Records supplied START

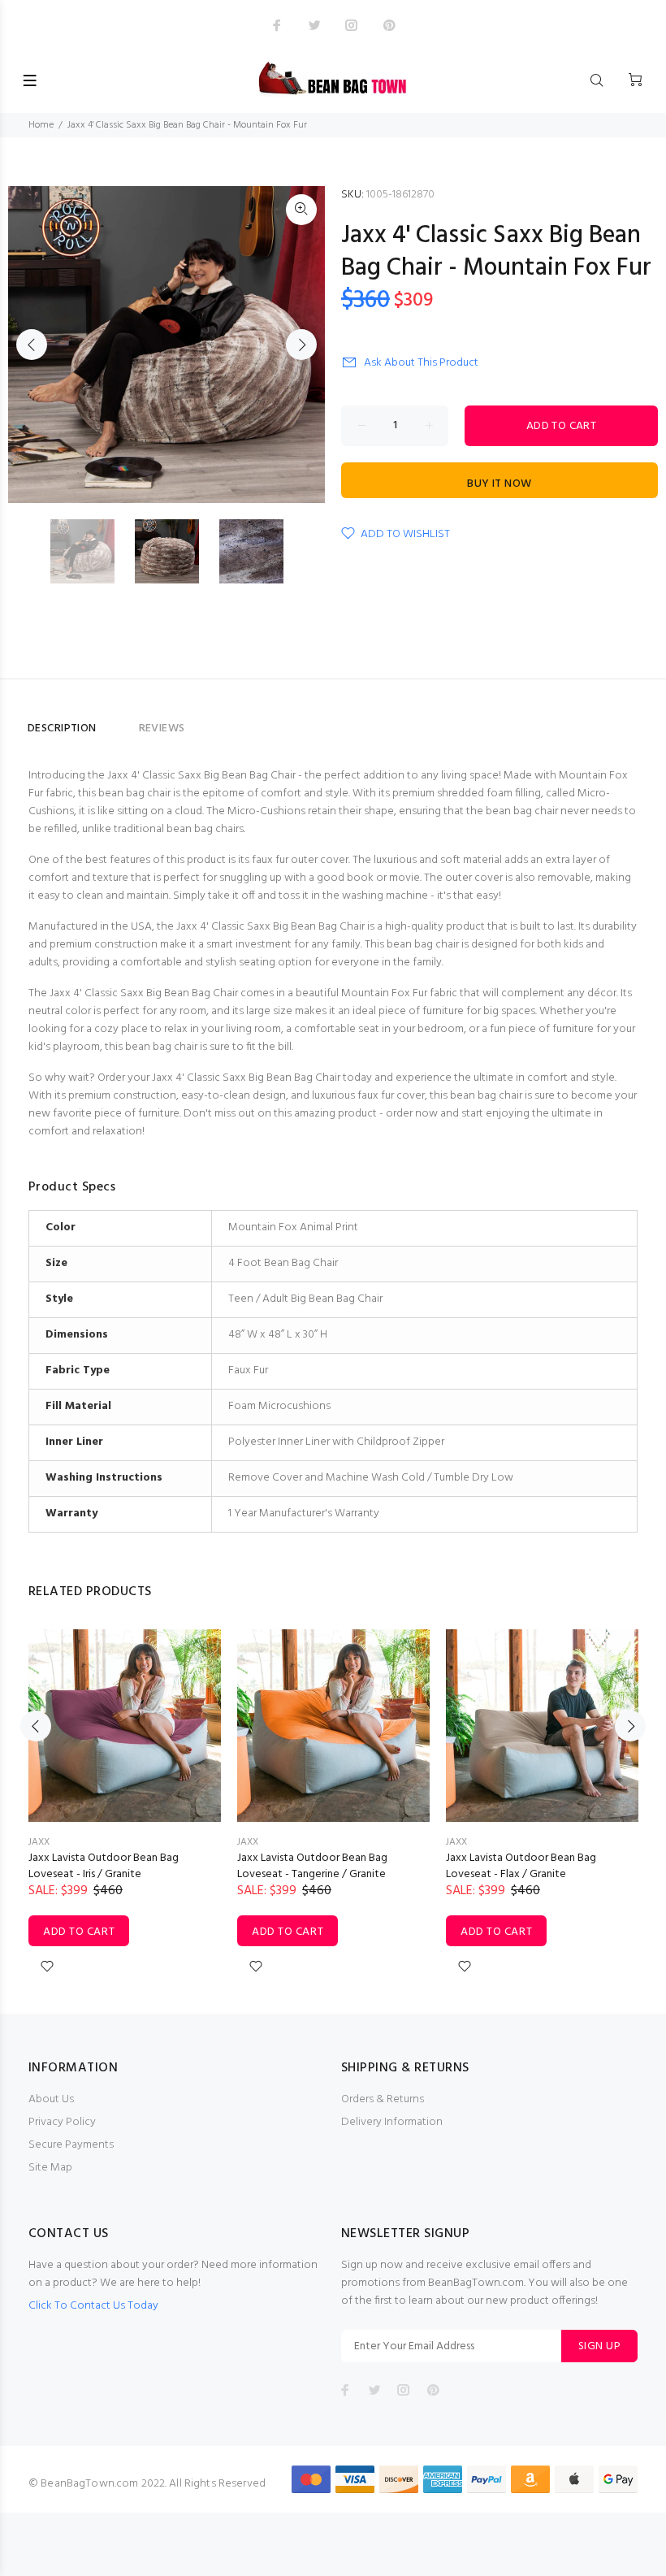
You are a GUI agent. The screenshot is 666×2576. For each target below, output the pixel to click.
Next (301, 344)
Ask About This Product (421, 362)
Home (41, 125)
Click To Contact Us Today (93, 2305)
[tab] (117, 722)
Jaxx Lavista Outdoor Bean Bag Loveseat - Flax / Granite (521, 1866)
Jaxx (39, 1842)
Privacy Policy (62, 2122)
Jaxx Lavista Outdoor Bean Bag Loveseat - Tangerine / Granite (312, 1866)
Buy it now (499, 484)
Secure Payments (71, 2145)
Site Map (50, 2167)
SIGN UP (599, 2346)
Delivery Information (392, 2122)
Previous (31, 344)
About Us (51, 2099)
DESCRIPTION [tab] (62, 728)
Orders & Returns (382, 2099)
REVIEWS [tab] (162, 728)
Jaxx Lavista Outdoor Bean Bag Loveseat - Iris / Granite (103, 1866)
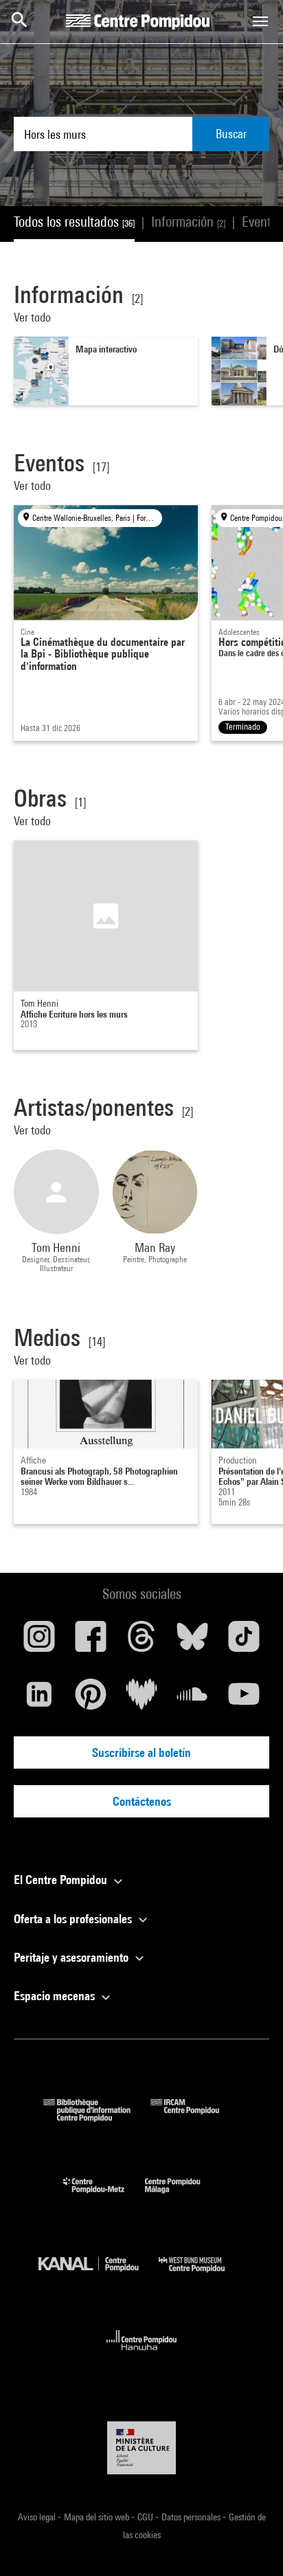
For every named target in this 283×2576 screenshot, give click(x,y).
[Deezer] (141, 1699)
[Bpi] (96, 2117)
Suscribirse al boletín (141, 1752)
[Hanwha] (141, 2354)
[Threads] (141, 1641)
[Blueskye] (192, 1641)
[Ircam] (195, 2117)
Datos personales (192, 2516)
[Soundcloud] (192, 1699)
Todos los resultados (74, 221)
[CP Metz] (104, 2196)
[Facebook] (90, 1641)
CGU (146, 2516)
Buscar (231, 133)
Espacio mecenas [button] (56, 1996)
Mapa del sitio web (97, 2516)
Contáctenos (142, 1801)
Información (188, 221)
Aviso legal (38, 2516)
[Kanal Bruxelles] (98, 2275)
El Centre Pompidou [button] (62, 1879)
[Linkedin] (39, 1699)
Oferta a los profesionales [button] (74, 1919)
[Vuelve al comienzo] (250, 2543)
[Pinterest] (90, 1699)
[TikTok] (243, 1641)
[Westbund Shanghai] (202, 2275)
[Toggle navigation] (260, 21)
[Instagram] (39, 1641)
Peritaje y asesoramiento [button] (72, 1957)
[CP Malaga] (182, 2196)
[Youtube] (243, 1699)
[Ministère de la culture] (141, 2447)
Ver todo (34, 317)
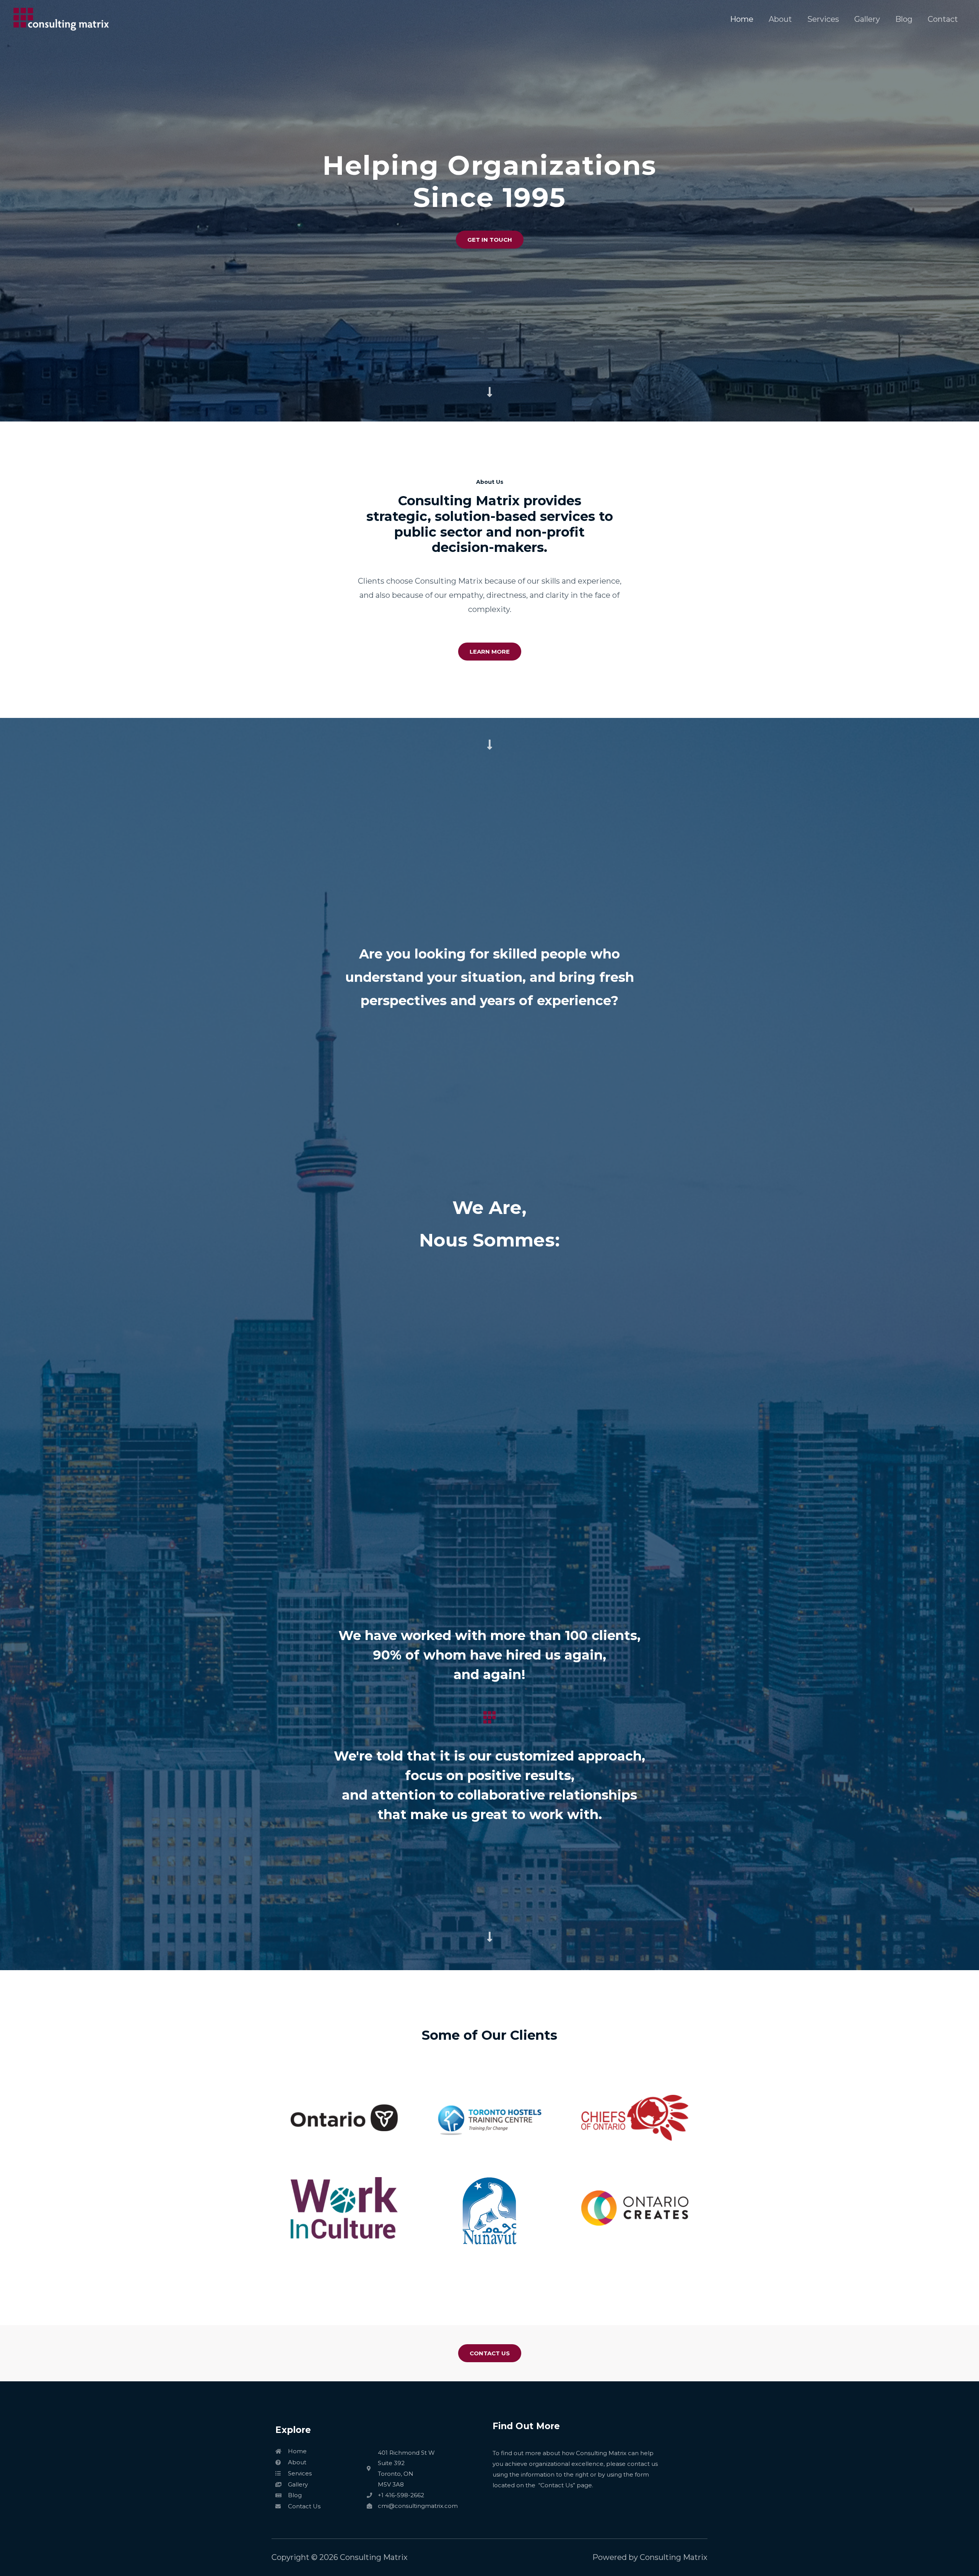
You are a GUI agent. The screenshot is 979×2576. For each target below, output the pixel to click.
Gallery (867, 19)
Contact (943, 19)
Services (823, 19)
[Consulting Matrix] (61, 18)
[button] (490, 240)
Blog (903, 19)
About (780, 19)
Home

Records supplied END

Task directions => The answer is the line with "Contact (943, 19)" plus every line after it to the last line of the entries above, copied exactly and with no other lines.

Solution for this exercise =>
Contact (943, 19)
Services (823, 19)
[Consulting Matrix] (61, 18)
[button] (490, 240)
Blog (903, 19)
About (780, 19)
Home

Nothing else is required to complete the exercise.